• Saved data entries
§

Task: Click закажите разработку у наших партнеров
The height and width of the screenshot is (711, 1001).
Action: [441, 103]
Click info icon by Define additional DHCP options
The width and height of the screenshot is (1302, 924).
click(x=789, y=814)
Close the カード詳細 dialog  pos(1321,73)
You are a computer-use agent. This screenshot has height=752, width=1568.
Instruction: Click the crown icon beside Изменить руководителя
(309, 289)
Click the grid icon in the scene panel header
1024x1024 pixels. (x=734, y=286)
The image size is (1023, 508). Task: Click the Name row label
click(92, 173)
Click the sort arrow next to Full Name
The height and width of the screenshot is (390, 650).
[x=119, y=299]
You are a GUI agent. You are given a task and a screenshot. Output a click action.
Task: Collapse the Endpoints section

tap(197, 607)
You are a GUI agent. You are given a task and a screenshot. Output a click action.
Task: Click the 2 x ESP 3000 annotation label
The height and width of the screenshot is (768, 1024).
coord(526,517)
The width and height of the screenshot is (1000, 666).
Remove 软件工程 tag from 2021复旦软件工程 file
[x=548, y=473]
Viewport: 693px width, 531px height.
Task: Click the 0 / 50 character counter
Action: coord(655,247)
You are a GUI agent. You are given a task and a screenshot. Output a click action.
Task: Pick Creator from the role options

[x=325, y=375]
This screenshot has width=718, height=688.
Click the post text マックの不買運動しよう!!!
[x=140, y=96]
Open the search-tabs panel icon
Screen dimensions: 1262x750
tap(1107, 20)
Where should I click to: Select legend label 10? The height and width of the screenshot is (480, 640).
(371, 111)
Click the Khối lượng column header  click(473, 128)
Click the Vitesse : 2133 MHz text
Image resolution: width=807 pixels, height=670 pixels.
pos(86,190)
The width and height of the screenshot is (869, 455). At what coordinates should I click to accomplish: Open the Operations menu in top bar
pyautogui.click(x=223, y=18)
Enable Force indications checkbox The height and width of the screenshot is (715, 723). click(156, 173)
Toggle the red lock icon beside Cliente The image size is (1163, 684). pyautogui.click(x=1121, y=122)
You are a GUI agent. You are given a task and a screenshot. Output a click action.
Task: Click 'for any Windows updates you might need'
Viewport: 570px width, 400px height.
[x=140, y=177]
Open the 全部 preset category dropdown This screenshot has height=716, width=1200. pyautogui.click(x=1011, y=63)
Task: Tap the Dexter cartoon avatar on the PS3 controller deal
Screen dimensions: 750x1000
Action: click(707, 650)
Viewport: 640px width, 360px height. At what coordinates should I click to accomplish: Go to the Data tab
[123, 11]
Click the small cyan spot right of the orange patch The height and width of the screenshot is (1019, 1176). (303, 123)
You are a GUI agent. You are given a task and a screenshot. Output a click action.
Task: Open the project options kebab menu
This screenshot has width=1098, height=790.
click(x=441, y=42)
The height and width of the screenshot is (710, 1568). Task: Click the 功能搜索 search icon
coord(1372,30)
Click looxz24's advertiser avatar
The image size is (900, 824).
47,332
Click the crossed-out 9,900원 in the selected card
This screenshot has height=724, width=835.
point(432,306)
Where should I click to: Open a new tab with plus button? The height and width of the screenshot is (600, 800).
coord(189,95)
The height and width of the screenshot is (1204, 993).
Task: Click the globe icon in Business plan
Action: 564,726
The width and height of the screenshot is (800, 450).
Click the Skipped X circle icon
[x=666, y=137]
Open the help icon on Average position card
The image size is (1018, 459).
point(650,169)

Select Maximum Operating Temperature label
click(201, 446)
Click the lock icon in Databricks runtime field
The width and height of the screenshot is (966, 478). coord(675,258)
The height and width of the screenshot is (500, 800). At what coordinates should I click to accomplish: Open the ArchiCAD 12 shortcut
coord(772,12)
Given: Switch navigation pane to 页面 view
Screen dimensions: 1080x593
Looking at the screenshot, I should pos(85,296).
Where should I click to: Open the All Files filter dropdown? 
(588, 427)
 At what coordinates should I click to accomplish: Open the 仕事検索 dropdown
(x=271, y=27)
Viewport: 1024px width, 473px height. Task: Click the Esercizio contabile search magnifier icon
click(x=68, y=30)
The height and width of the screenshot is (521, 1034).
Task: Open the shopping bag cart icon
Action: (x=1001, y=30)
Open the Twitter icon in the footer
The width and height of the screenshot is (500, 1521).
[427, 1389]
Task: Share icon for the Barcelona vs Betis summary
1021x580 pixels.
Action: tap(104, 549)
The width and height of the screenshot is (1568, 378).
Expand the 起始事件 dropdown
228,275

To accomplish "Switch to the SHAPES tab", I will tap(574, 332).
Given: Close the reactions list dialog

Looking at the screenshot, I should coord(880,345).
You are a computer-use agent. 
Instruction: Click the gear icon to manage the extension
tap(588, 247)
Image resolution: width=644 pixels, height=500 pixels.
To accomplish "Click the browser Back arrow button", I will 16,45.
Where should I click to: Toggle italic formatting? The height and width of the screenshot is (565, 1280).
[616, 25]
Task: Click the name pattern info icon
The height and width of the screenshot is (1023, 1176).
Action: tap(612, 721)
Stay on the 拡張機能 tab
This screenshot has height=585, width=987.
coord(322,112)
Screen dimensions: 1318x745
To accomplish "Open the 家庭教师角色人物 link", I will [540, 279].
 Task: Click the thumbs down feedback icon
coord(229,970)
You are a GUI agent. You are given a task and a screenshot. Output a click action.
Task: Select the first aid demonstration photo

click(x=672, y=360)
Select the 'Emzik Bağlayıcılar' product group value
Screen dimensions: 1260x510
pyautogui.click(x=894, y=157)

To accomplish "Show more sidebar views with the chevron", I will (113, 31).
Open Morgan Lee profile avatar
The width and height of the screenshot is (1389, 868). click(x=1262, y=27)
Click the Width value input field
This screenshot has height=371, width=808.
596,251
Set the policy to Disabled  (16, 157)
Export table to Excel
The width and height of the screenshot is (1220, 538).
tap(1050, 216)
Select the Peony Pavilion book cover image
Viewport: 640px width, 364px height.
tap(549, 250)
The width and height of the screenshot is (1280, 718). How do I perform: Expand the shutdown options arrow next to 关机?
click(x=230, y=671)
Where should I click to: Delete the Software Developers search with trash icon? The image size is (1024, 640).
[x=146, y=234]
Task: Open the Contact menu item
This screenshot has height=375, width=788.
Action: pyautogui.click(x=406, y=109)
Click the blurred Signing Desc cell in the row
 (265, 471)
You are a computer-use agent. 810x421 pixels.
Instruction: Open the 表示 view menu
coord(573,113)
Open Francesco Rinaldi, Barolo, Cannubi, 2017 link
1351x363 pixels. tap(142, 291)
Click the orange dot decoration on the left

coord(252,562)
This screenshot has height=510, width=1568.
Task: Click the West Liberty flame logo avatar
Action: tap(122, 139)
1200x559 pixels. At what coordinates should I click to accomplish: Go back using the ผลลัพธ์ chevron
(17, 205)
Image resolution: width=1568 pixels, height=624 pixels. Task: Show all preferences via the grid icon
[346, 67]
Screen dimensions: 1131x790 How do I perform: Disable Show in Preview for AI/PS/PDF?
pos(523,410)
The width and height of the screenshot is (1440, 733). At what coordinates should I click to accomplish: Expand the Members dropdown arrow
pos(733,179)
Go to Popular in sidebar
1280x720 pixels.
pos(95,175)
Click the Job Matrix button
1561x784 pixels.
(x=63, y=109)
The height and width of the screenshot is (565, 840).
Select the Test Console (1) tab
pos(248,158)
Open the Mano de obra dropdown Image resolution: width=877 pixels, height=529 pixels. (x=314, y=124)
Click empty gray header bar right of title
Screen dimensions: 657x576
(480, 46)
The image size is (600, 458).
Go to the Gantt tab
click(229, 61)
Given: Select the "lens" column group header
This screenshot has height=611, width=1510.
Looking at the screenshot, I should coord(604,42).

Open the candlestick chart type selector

§

• WHAT IS BEING ASKED
Within the records above, count each line holding "will". Write down only the number.

• ANSWER AREA
4